** Opening Record extracts block **

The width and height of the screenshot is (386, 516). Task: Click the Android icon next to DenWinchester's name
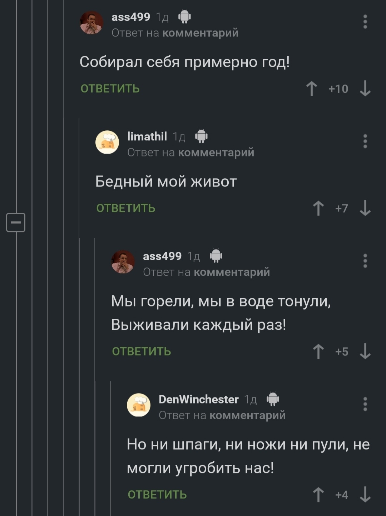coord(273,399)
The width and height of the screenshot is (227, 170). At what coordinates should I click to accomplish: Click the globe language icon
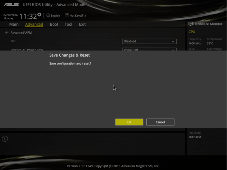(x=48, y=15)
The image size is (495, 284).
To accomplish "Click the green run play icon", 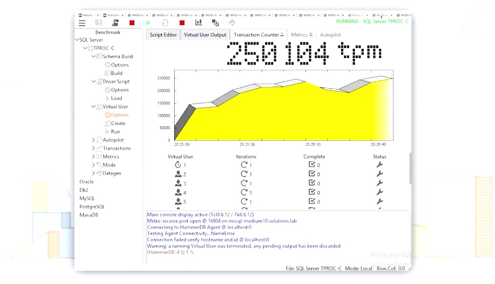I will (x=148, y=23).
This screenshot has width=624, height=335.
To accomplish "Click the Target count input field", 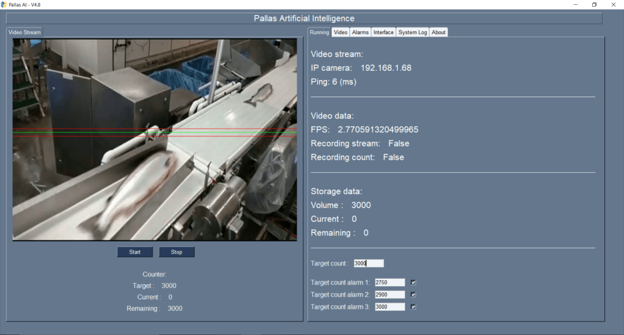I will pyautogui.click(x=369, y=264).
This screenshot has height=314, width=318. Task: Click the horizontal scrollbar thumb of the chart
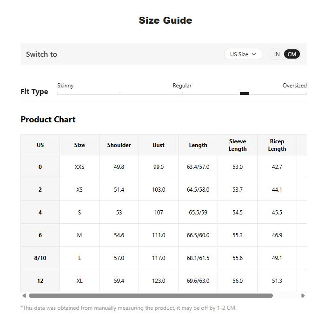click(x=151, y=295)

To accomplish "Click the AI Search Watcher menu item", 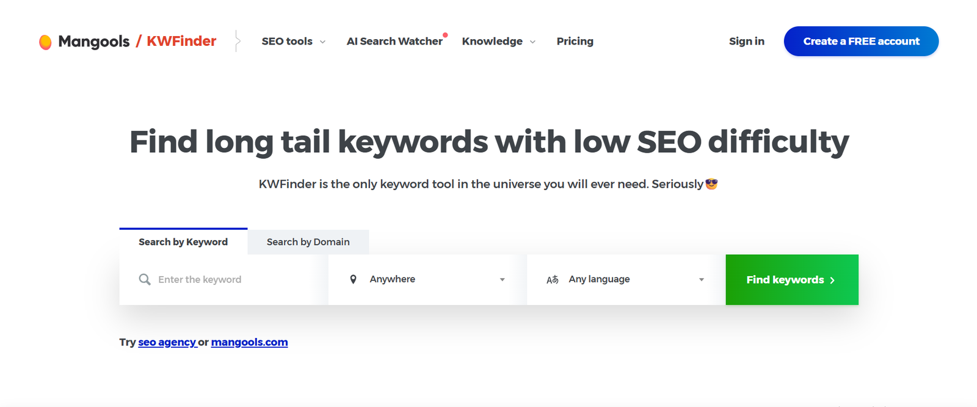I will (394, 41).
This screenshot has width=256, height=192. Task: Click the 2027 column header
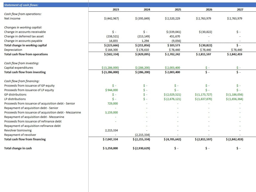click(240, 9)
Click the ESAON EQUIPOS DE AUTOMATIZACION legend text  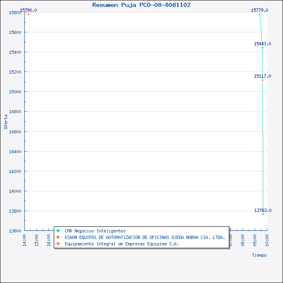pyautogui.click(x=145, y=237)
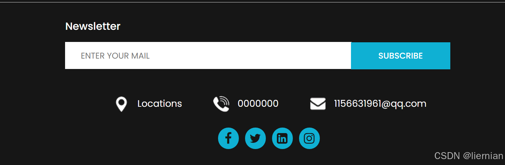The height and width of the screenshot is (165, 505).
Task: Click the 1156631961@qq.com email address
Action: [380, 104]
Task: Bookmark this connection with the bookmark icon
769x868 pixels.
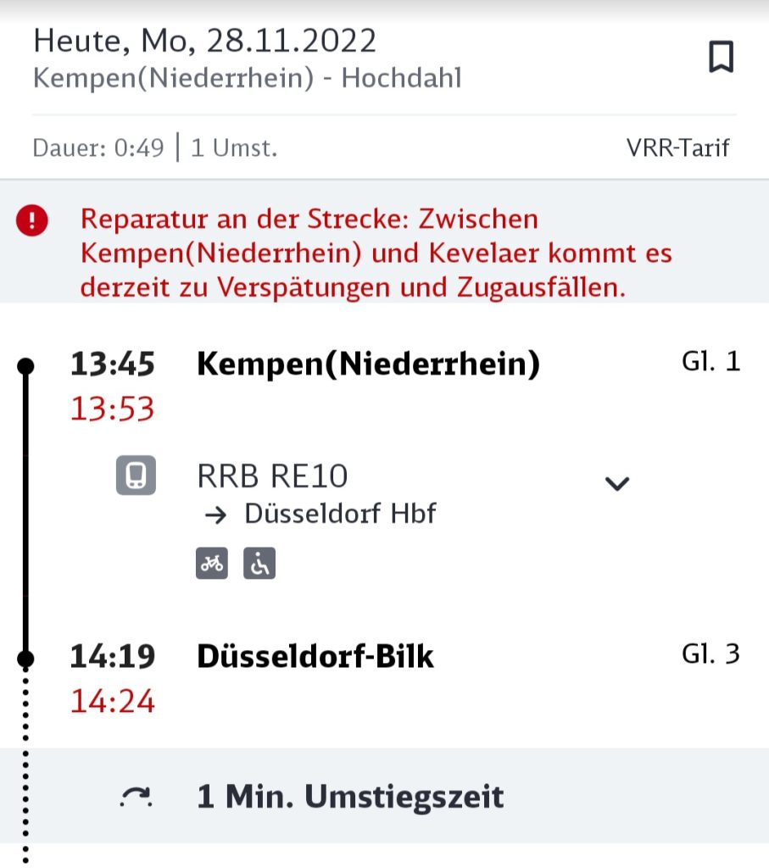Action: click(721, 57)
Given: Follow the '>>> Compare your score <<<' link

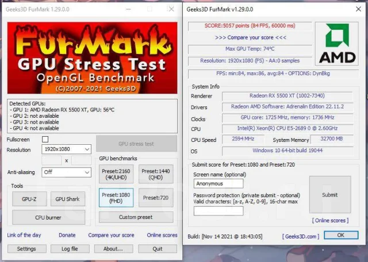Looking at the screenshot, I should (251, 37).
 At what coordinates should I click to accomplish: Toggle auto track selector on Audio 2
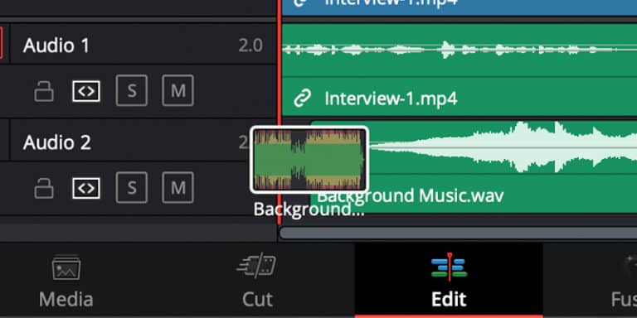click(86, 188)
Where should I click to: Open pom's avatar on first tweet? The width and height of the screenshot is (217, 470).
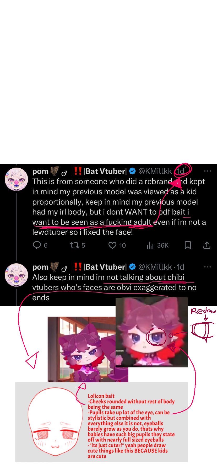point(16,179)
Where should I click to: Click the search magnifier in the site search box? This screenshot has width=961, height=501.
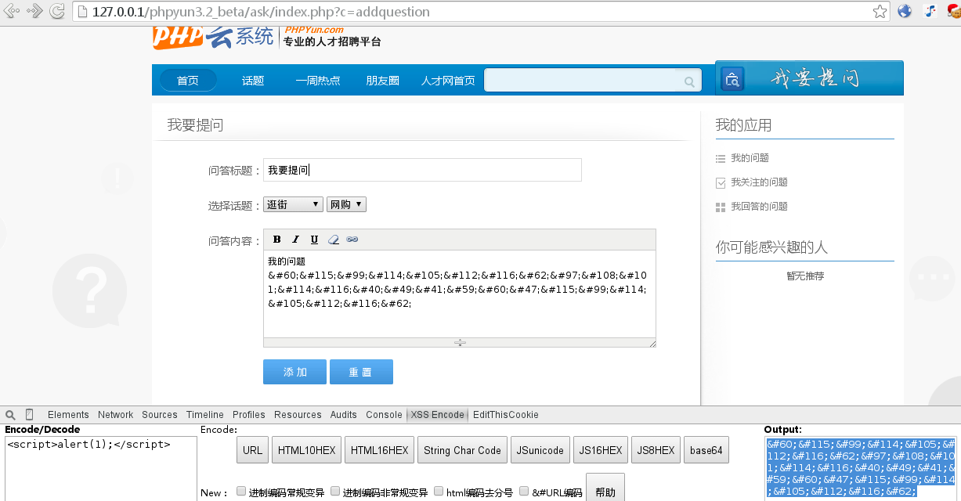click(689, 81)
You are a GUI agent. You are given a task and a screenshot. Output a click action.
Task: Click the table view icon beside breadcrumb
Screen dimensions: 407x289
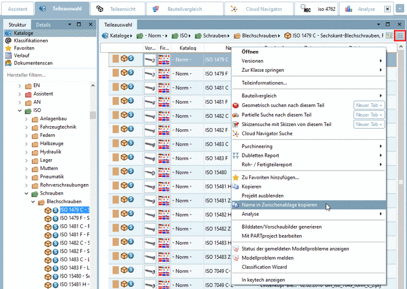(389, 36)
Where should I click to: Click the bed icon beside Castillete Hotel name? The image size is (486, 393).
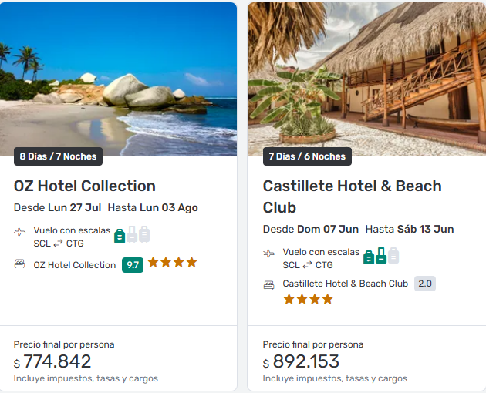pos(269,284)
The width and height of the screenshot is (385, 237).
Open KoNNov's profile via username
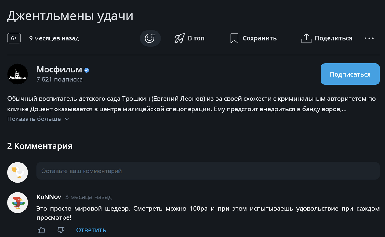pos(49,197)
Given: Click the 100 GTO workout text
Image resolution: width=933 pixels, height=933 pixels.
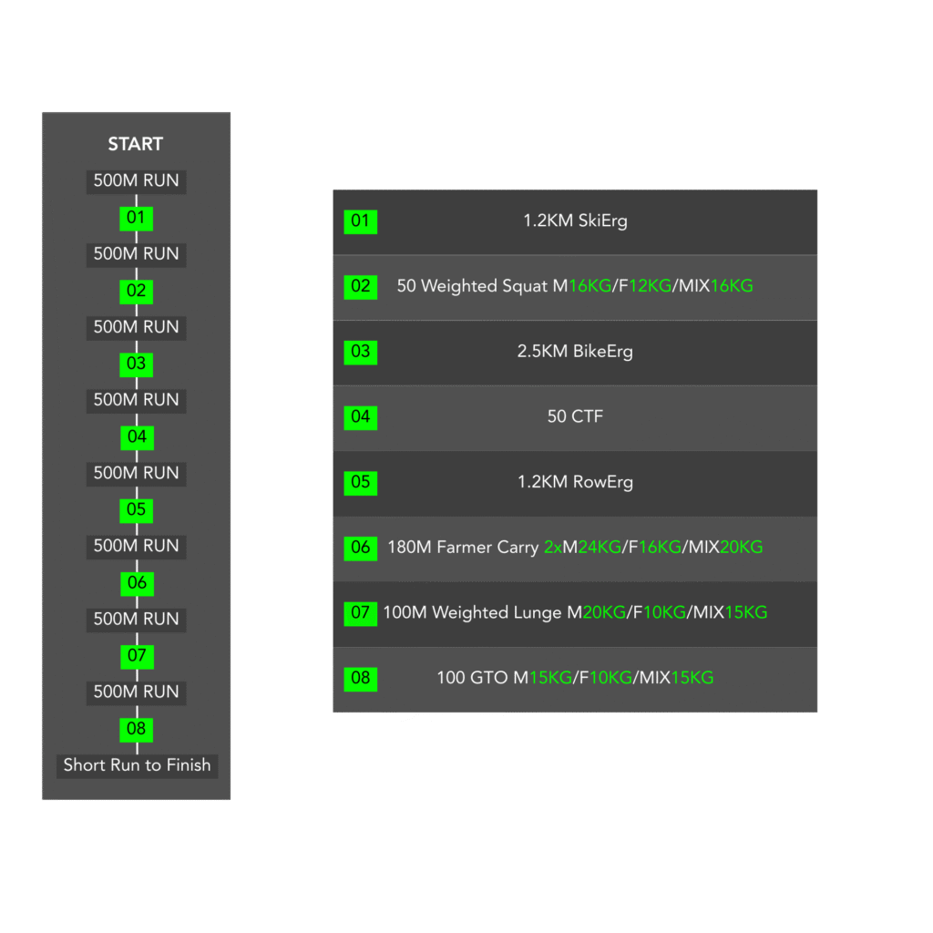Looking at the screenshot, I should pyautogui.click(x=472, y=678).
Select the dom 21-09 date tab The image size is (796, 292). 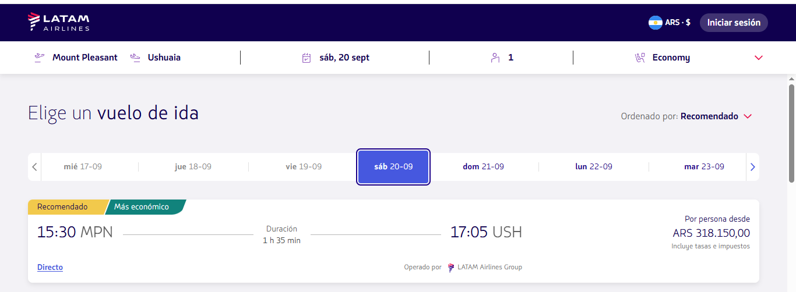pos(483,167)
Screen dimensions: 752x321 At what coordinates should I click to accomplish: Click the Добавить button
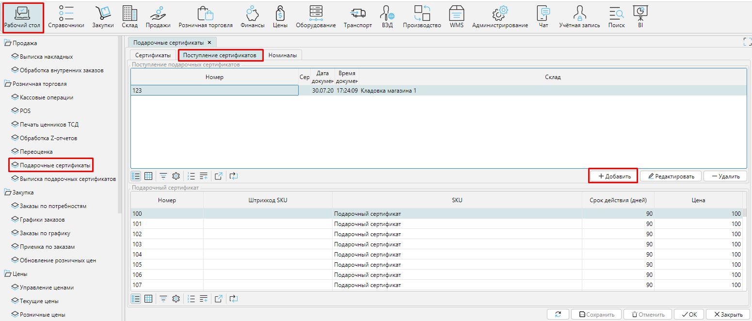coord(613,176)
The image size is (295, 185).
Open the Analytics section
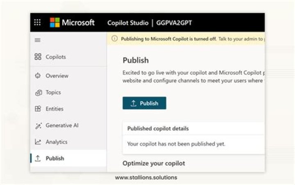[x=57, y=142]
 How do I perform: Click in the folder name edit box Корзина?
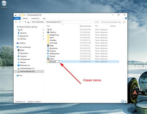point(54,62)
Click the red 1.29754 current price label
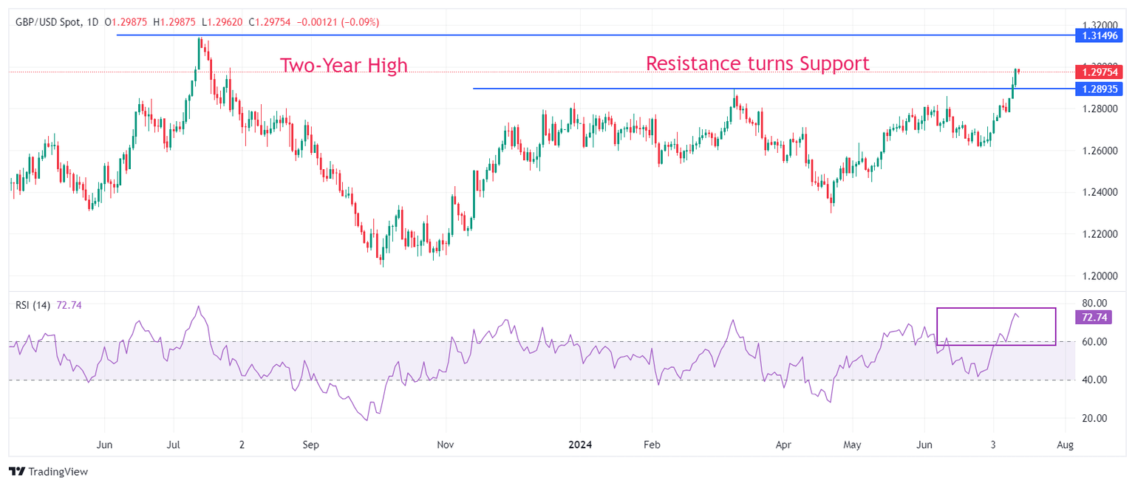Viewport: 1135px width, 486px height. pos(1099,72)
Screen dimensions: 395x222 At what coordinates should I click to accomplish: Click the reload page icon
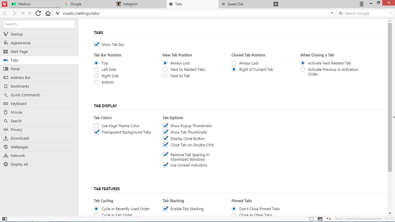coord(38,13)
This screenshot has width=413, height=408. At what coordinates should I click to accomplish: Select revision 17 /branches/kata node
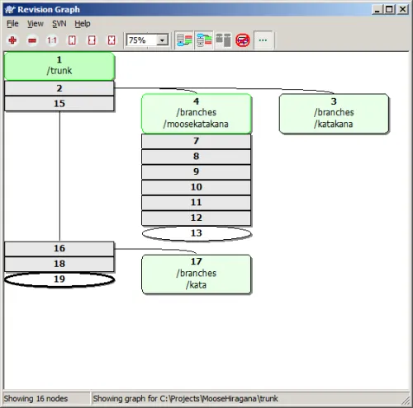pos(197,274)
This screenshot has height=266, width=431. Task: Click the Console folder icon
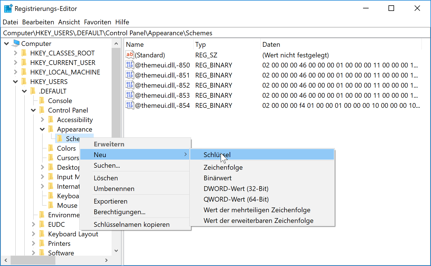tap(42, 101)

** Closing Record extracts block **

What to do
Nothing should appear in the answer except the lines from the first line of the data through the line holding "The image size is (495, 284).", exactly as written, with pictures left out.

Response to this task
The width and height of the screenshot is (386, 516). Task: Click the Android icon next to DenWinchester's name
coord(273,399)
The width and height of the screenshot is (227, 170). At what coordinates should I click to accomplish: Click the globe language icon
(x=48, y=15)
The image size is (495, 284).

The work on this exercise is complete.